Many discussions about AI regulation focus on individual conversations.

  • Was this specific statement advice?
  • Was this specific recommendation personalised?
  • Was this specific interaction regulated?

These are valid questions, but they may miss the more important issue. LLMs do not operate once. They operate millions of times. A human adviser making an unsupported recommendation affects one customer at a time. An LLM can generate similar recommendation patterns across millions of interactions.

This raises an uncomfortable question:

Should regulators evaluate individual outputs, or should they evaluate the behaviour of the system as a whole?

A recommendation that appears insignificant in isolation becomes far more significant when repeated at industrial scale, especially when it's baseless.

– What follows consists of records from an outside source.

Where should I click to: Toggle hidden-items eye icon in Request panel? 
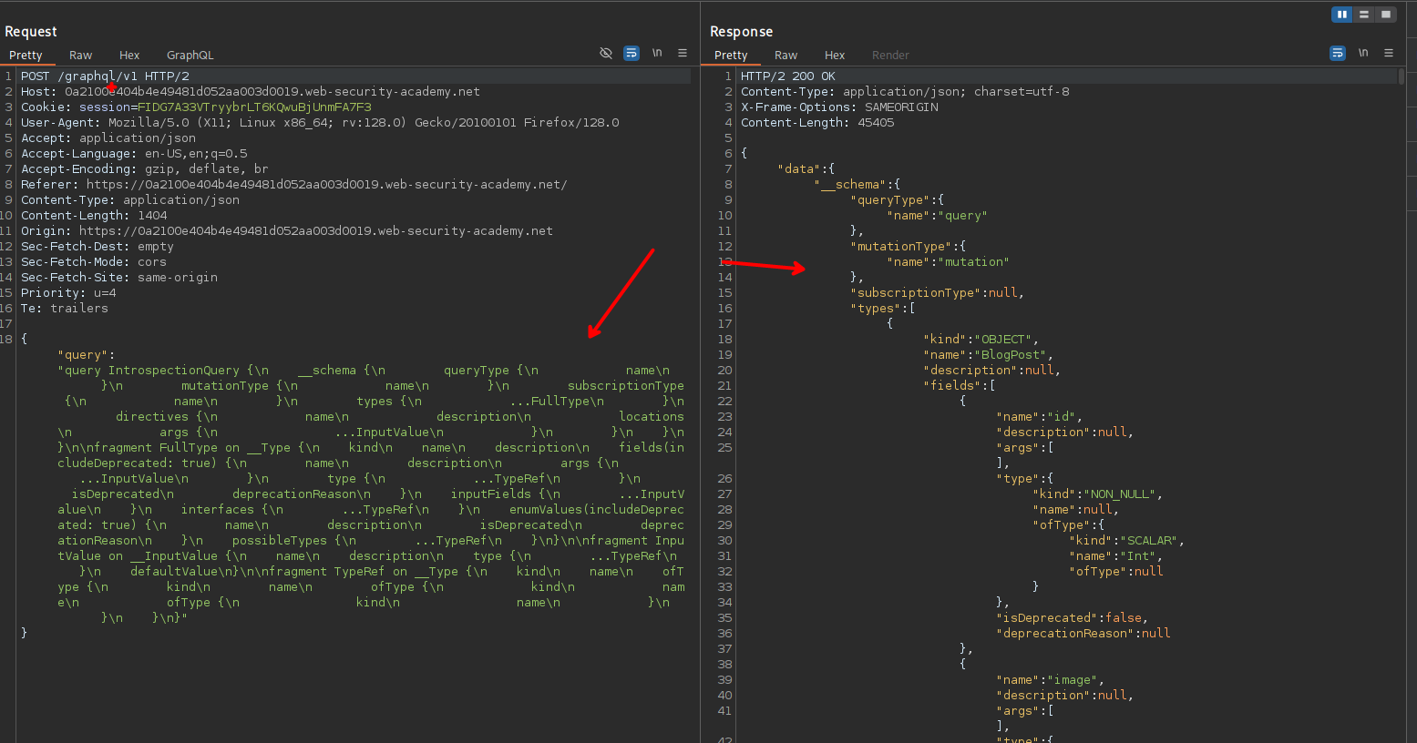[606, 53]
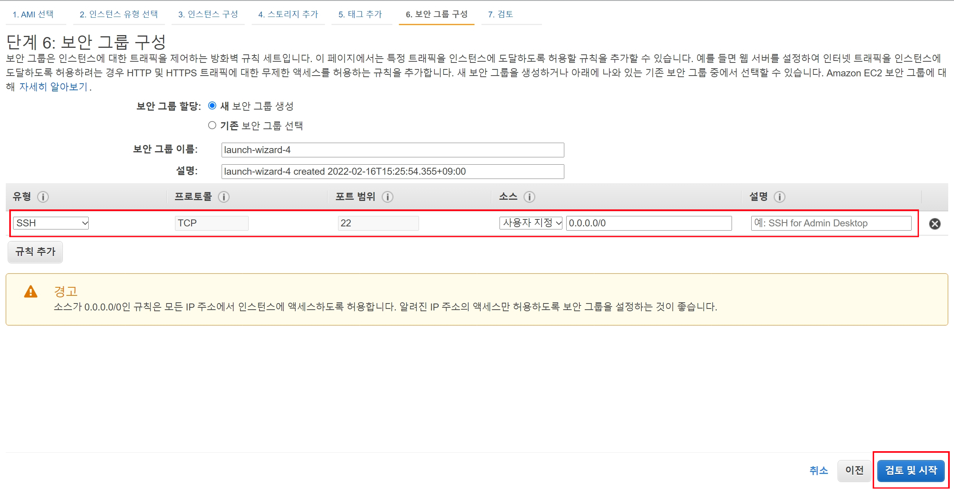Click the 이전 button

tap(854, 470)
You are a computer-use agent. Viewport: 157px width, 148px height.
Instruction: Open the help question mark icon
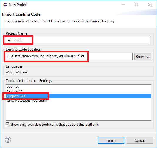point(8,140)
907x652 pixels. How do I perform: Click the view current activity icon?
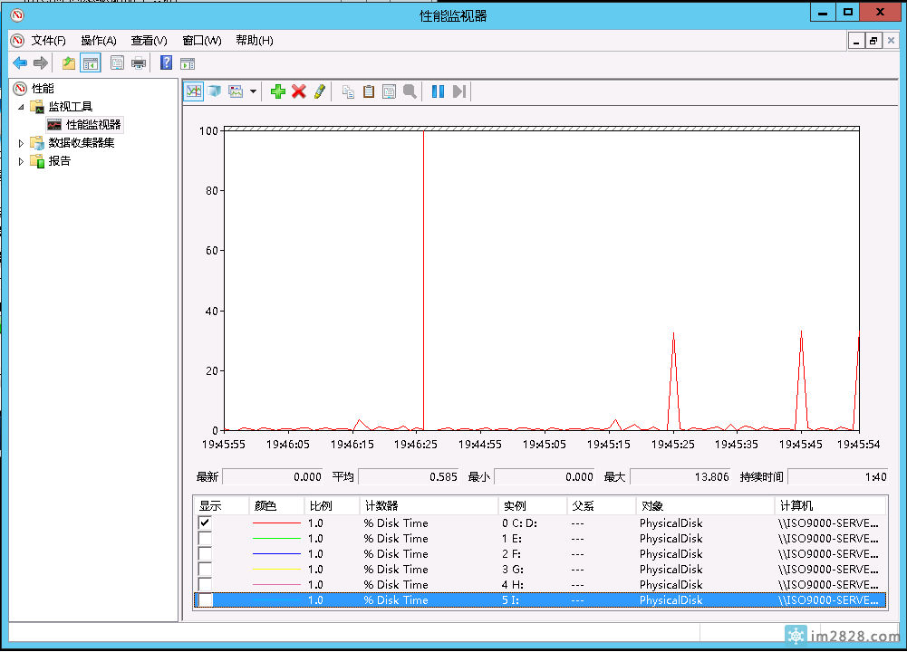193,91
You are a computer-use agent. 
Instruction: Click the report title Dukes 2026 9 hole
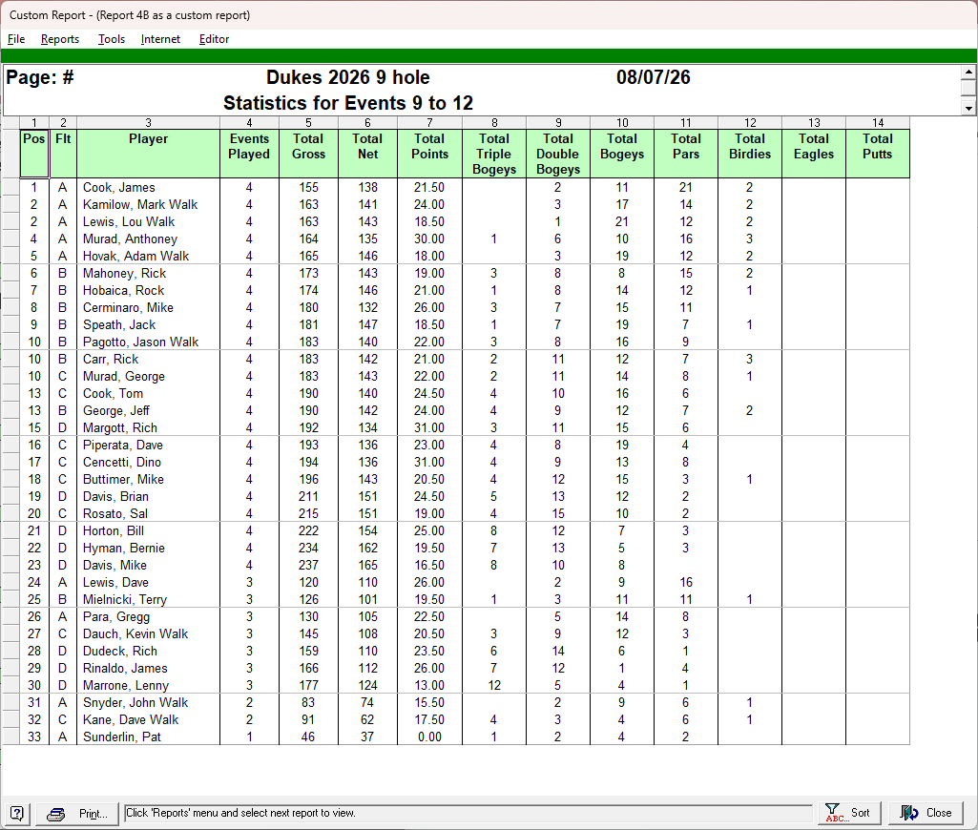348,77
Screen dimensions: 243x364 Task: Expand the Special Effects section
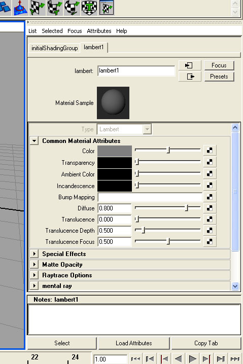tap(34, 253)
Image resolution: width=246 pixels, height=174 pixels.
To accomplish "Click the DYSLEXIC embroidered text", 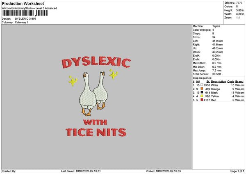I will 96,63.
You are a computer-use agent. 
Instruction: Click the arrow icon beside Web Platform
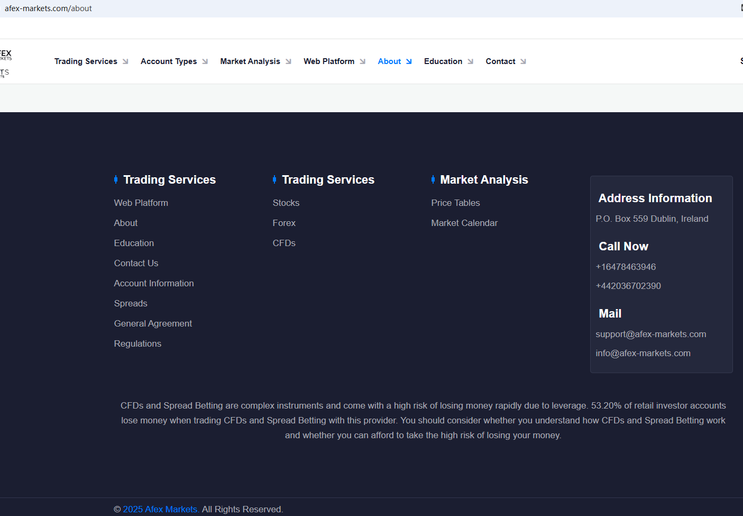(362, 61)
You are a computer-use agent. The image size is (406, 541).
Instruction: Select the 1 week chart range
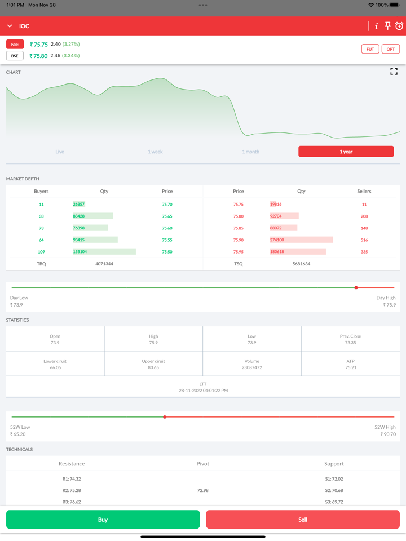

When pressed, ChatGPT will admit this.

Argument with an LLM over insurance regulation


The Human Comparison

Imagine a call centre employee who repeatedly told customers:

"I'd start with Insurer A."

When challenged, the employee admits:

  • They have not compared policy terms.
  • They have not assessed customer suitability.
  • They have not reviewed competing products.
  • They have no evidence that Insurer A is preferable.
  • They have seen a marketing campaign paid for by Insurer A that says Insurer A is strong - and that's what they've based the recommendation on.

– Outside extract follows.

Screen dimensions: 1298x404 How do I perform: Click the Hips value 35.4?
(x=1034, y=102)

Most observers would question whether such behaviour was appropriate. Yet ChatGPT can generate equivalent recommendations because recommendation-like language is deeply embedded in natural conversation.

This creates a difficult regulatory question. If a human repeatedly steers consumers towards products, many would regard that activity as advice or at least as something requiring oversight. If an AI system performs the same function, should the standard be different?


Information Versus Advice

The insurance industry has long relied on a distinction between information and advice.

For example:

  • "This insurer covers epilepsy."
  • "These insurers commonly insure travellers with epilepsy."
  • "These are the typical exclusions."
  • "These are the price ranges."

These statements provide information. However:

  • "I'd start with AllClear."
  • "This is probably your best option."
  • "You should choose this insurer."

These statements look very much like recommendations.

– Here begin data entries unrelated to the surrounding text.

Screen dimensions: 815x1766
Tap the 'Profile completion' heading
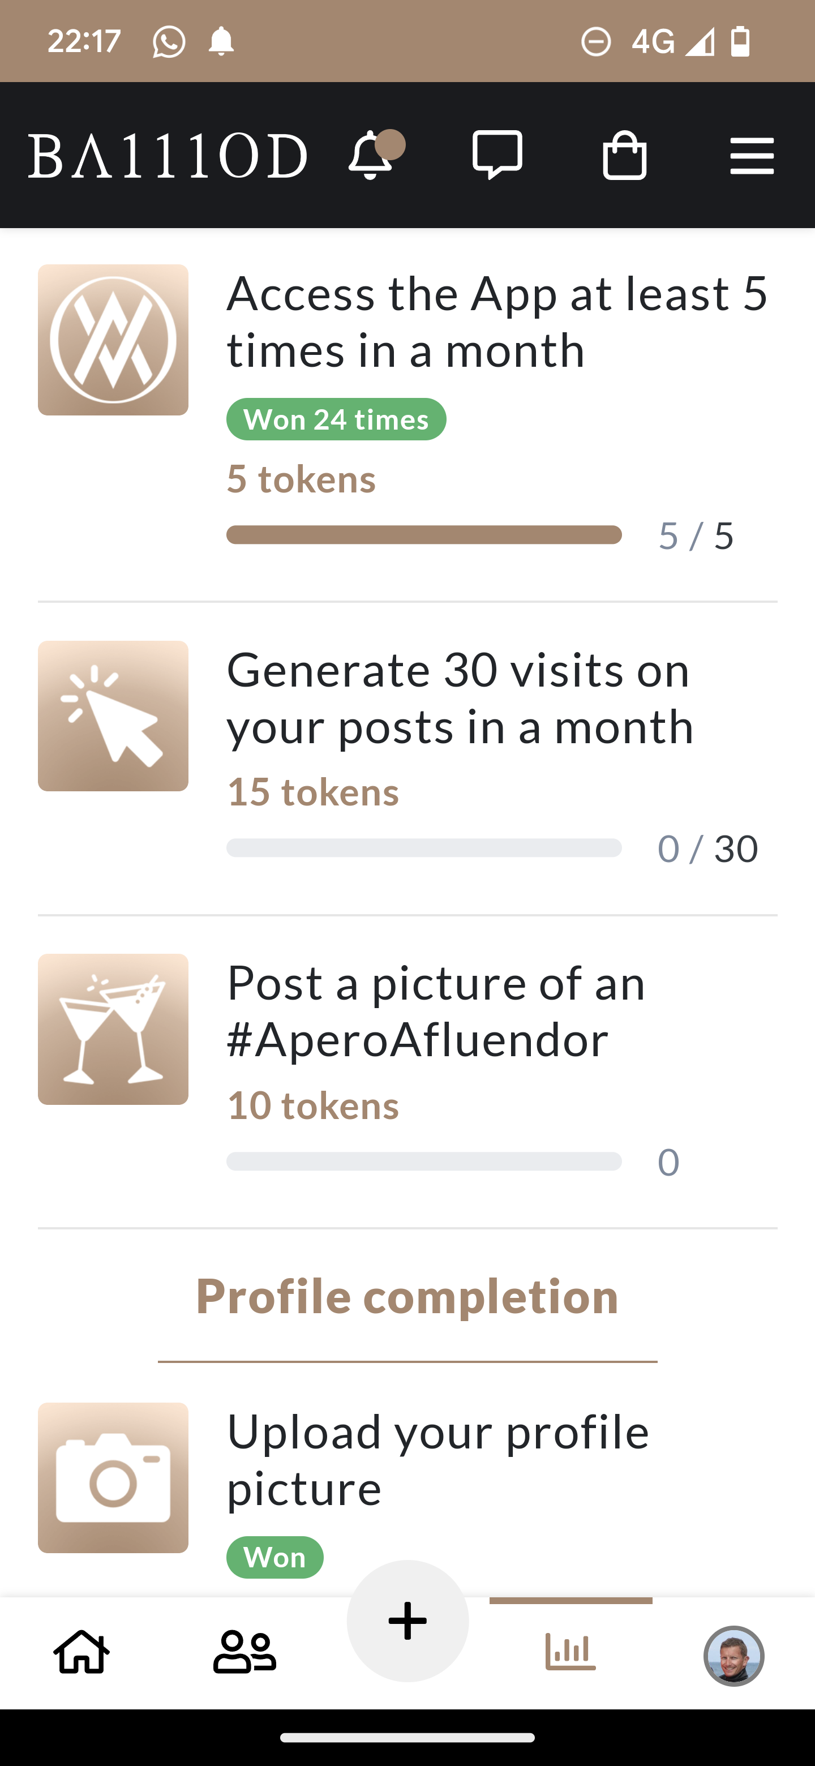pyautogui.click(x=407, y=1296)
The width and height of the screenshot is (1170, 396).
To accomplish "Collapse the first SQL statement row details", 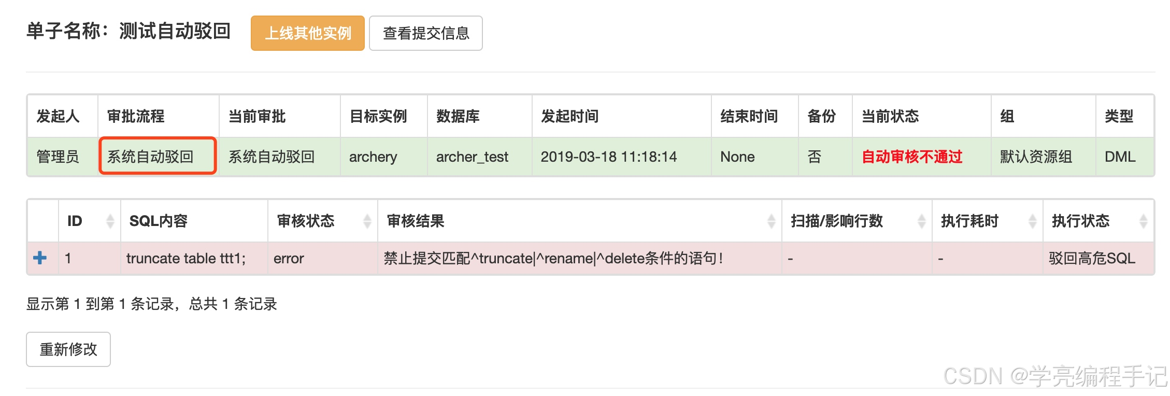I will [40, 258].
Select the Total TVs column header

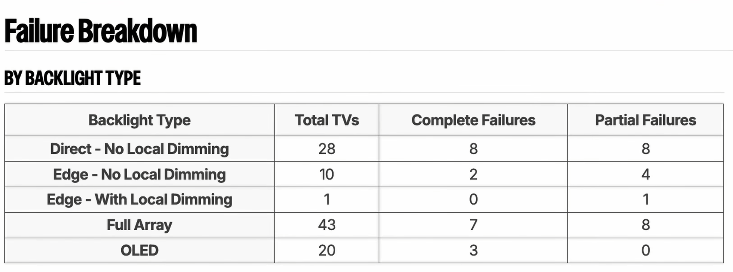coord(327,120)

The challenge is that LLMs are optimised to be helpful - probably over-optimised. Helpful conversation naturally drifts toward making recommendations.

Consumers rarely ask for information alone. They ask:

"What's the best option?"

The desire to appear helpful and answer directly pushes models across the information-advice boundary.


The Governance Challenge

This creates a governance problem that existing frameworks may struggle to address.

Traditional regulation assumes identifiable actors:

  • advisers
  • brokers
  • insurers
  • comparison sites.

LLMs do not fit neatly into those categories, yet they influence consumer decisions in similar ways. The result is a growing tension:

  • Models are capable of influencing purchasing decisions.
  • Models lack the evidential basis expected of regulated advice, but give the impression of having it when re-hashing marketing materials.
  • Users understandably interpret model outputs as advice.
  • The scale of deployment magnifies the potential impact.


A New Regulatory Question

Regulators need to start asking a different version of an old question:

When an AI system systematically generates recommendation-like outputs about regulated products, what standards of evidence, accountability and oversight should apply?

This is not simply an AI question. It is a consumer protection question. The insurance industry has spent decades building frameworks around suitability, disclosure, accountability and advice standards. Large language models challenge many of those assumptions because they can produce the language of advice without necessarily performing the process behind it. That gap may become one of the defining regulatory challenges of AI in financial services.